[Data items]
* * * *

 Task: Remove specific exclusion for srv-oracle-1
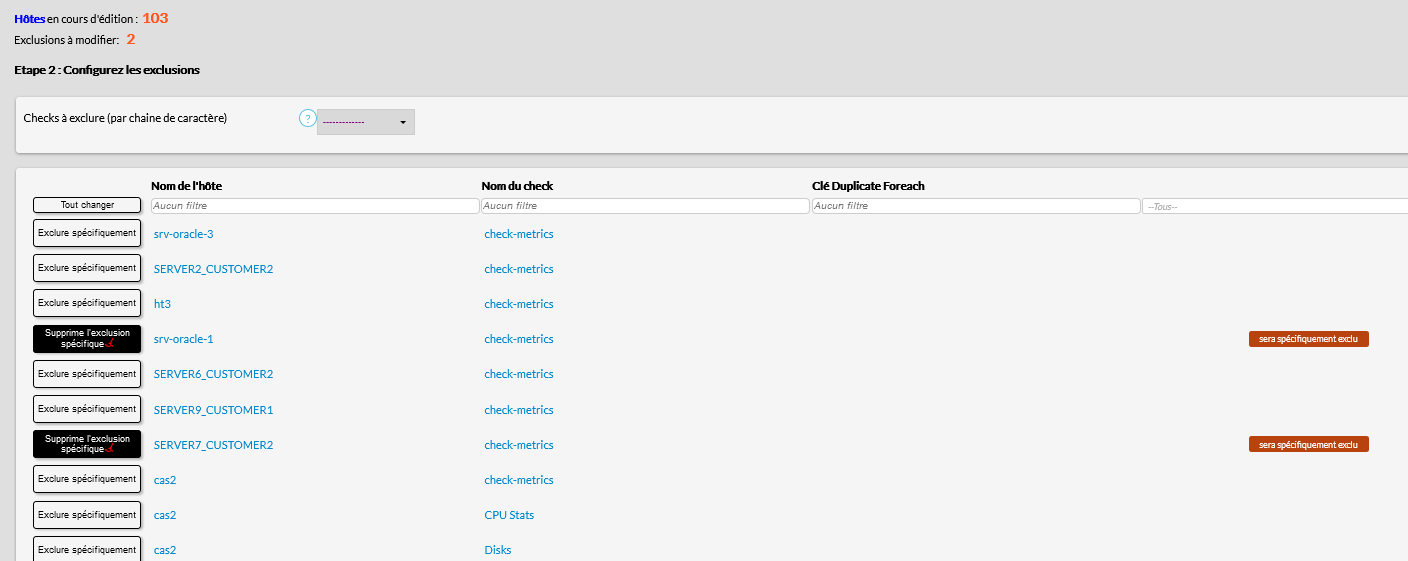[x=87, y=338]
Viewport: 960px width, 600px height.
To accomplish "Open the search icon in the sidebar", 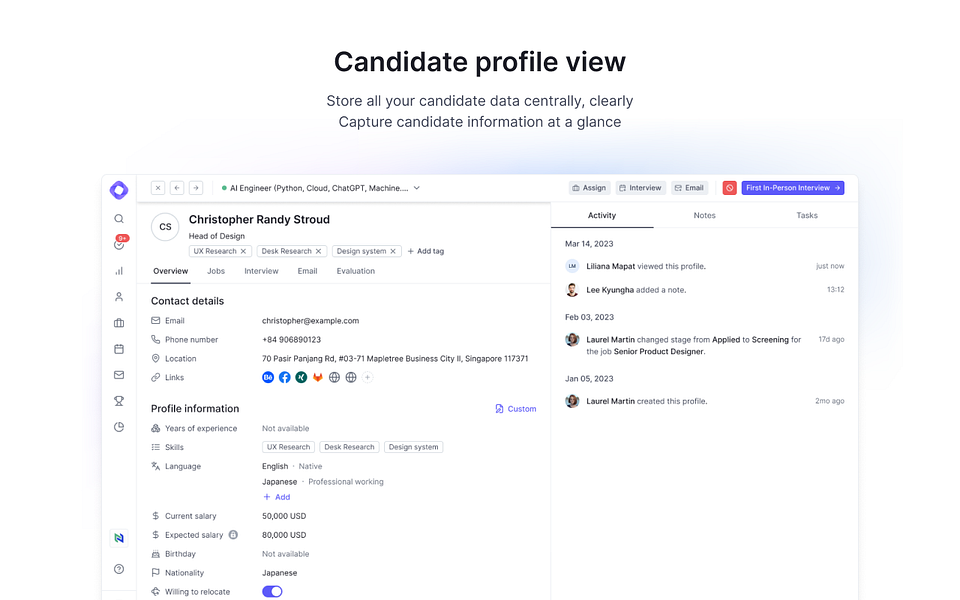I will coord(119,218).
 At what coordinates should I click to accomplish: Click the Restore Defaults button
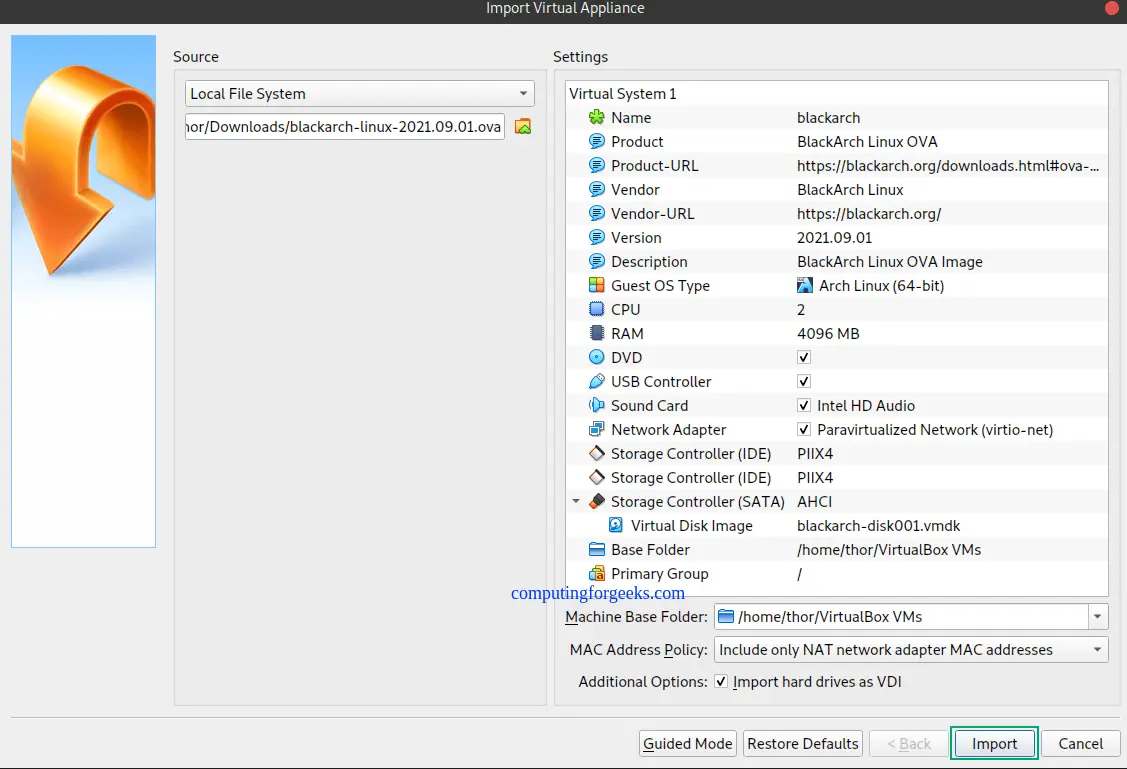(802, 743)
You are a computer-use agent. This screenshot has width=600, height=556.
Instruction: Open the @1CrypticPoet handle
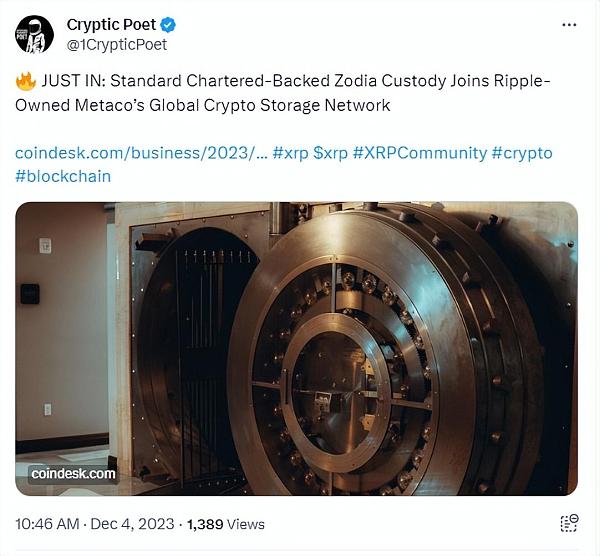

* * * *

About this task: Reproduce the final stretch of lines exactly: the line containing "At what coordinates" through the last line of the data, both included. Pictures do not belong in the copy.

Your solution:
 At what coordinates should I click to accomplish: Click the Restore Defaults button
(802, 743)
You are a computer-use agent. This screenshot has width=600, height=556.
Instruction: Open the @1CrypticPoet handle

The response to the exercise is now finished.